Analysis of Red Pigments at the Drew University Special Collections
Title page of Culpeper’s Complete Herbal (1823). Detail of the hand painted red poppy which contains cochineal.
Introduction
There are multiple scientific methods used in the art historical world to analyze artwork beyond what is visible to the naked eye. Two non-invasive methods used to study the chemical composition of paint pigments are visible spectroscopy and infrared reflectography. With the aid of Dr. Hinrichs, our group used both methods to collect qualitative data of multiple red pigment samples taken from various materials owned by the Drew University Archives Special Collections.
Methods
Visible spectroscopy measures subtractive color through the refraction of light, on the visible light scale, as it bounces off of the pigment. This method was performed by Dr. Hinrichs and uses the platform OceanView. This method is ideal for our purposes as it is completely non-invasive; it does not require any contact with the materials.
Infrared reflectography analyzes the pigment on the non-visible light spectrum and is used to detect reflected light. This method is also non-invasive but is more accurate than the visible spectroscopy; it requires direct contact and a very light pressure to be applied to the manuscript.
Manuscripts
The first item we tested is Nicholas Culpeper’s Complete Herbal Guide, published in Great Britain in 1823. The volume includes illustrations that are hand colored. We tested two images, a wild poppy and hautboys (wild strawberries). Both illustrations use a very similar vibrant red pigment. We believe this red pigment is material is our strongest hunch to have used cochineal carmine or kermes carmine because of the visual qualities and the publication date. The volume was created before the invention of synthetic red pigments and at this time carmine would have been widely available. In the future we plan on testing various pigments as cochineal is also used as a base for other hues such as orange and purple.
We then tested an Indenture (1756) which featured a faded red pigment in the detailed border and a bright red wax seal. The indenture is folded so it would presumably be protected from light and the fading may be a result of being put on display.
We also tested a small Coptic Manuscript (1600s) with an elaborately painted bird-like mammal with vibrant colors. It is unlikely that this manuscript features cochineal carmine because of the date, but it is likely a kermes carmine or a plant based dye from the geographic region where the manuscript was created. The exact region is not yet confirmed.

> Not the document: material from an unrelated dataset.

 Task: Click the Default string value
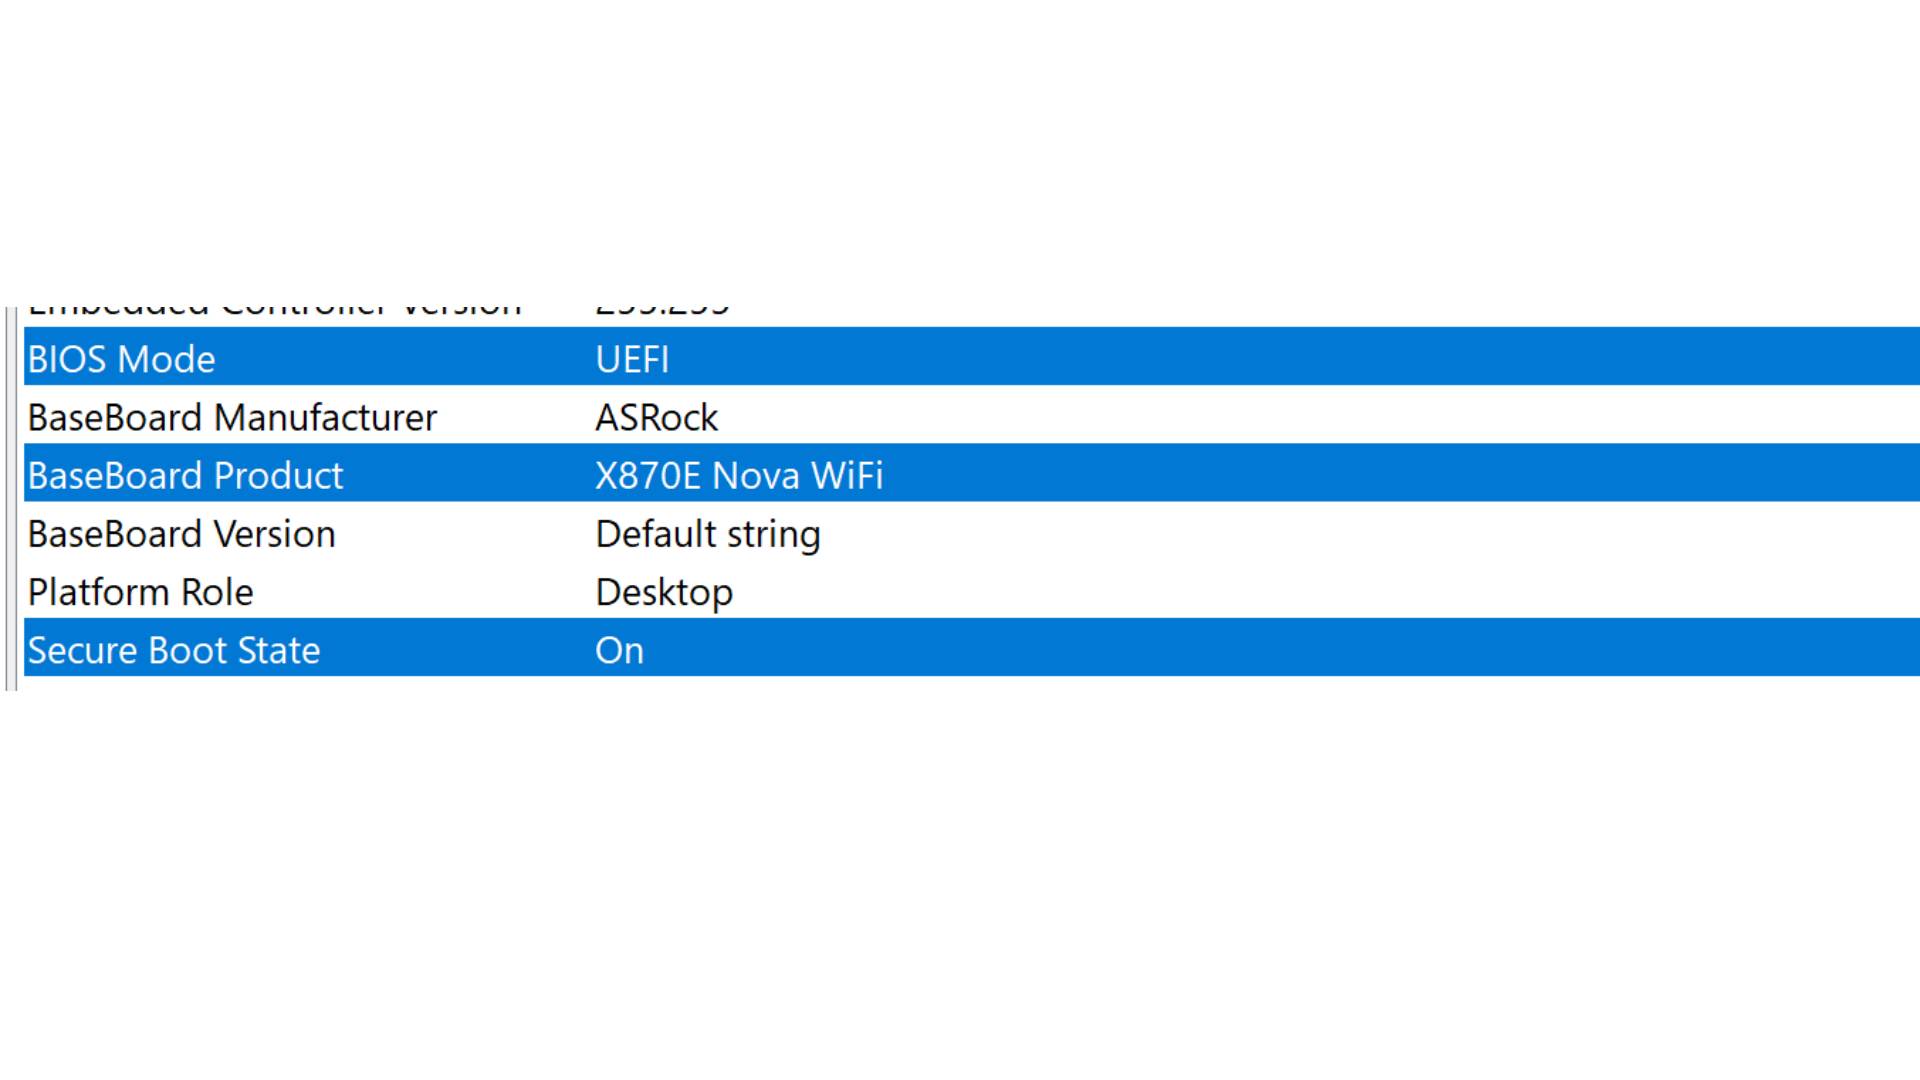point(707,534)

We then tested three scrolls: a small scroll from the 1500s, medium sized scroll from the 1600s, and large scroll from the 1500s. Each of the scrolls includes a translucent red pigment in the decorative borders or to highlight certain text passages. The red pigment is brown-toned, presumably faded from time and exposure to natural light. It is unlikely that the scrolls use cochineal carmine due to the date and region of origin. Although there is no confirmed region of origin for each of the scrolls, they are not from the Americas and thus the use of cochineal carmine can be completely ruled out for the two manuscripts from the 1500s.
Following the analysis of the scrolls, we chose to analyze two french books of hours from the mid fifteenth century. There is a smaller one (1440) and a larger one (1460). We took a particular interest in the two manuscripts which include a small painting that resembles the prickly pear cactus that is the host for the cochineal carmine insects. Although cochineal carmine did not reach France until the 17th century it is possible that they had knowledge of the practice and we are curious to seek a correlation between the painting and pigment. If not cochineal carmine, it is likely that the painting has a kermes carmine base as that may have been the most lavish pigment available.
Perhaps of most interest is the analysis of the red pigments in Drew’s copy of the Nuremberg Chronicle. Although printed in the late 15th century, the exact date of the hand coloring is not known. There are two very prominent reds in the manuscript, one brighter and warmer, the other cooler and darker. Both reds are well preserved and do not appear to have faded. The final manuscript we analyzed is Drew’s copy of the Shahnama. We tested two red pigments. One is on the painted wooden cover and the second is used in the illustrations. We also tested a blue pigment as requested by Professor Rita Keane for her groups’ DHSI project on the Shahnama. This copy of the Shahnama was likely painted in Shiraz, Iran during the 15th century thus the red pigment will not be cochineal carmine.
Results
The first round of testing did not yield successful results due to the fluorescent overhead light source. Due to constraints on time, we retested only the Nicholas Culpeper’s Complete Herbal Guide (1823) from Great Britain as it was the object most likely to use cochineal. For this second testing session, no overhead fluorescent lights were used. Instead, a small and direct light source attached to the visible spectroscopy equipment was used. This time, we took samples from two different yet prominent red pigments in the manuscript. The first was a bright red used in the poppy illustration and the second was a fuschia color present in an illustration of wild peonies. The second test using visible spectroscopy and the first tests using infrared reflectography were successful. Both the visible and infrared tests of the red poppy are consistent with published results for cochineal carmine.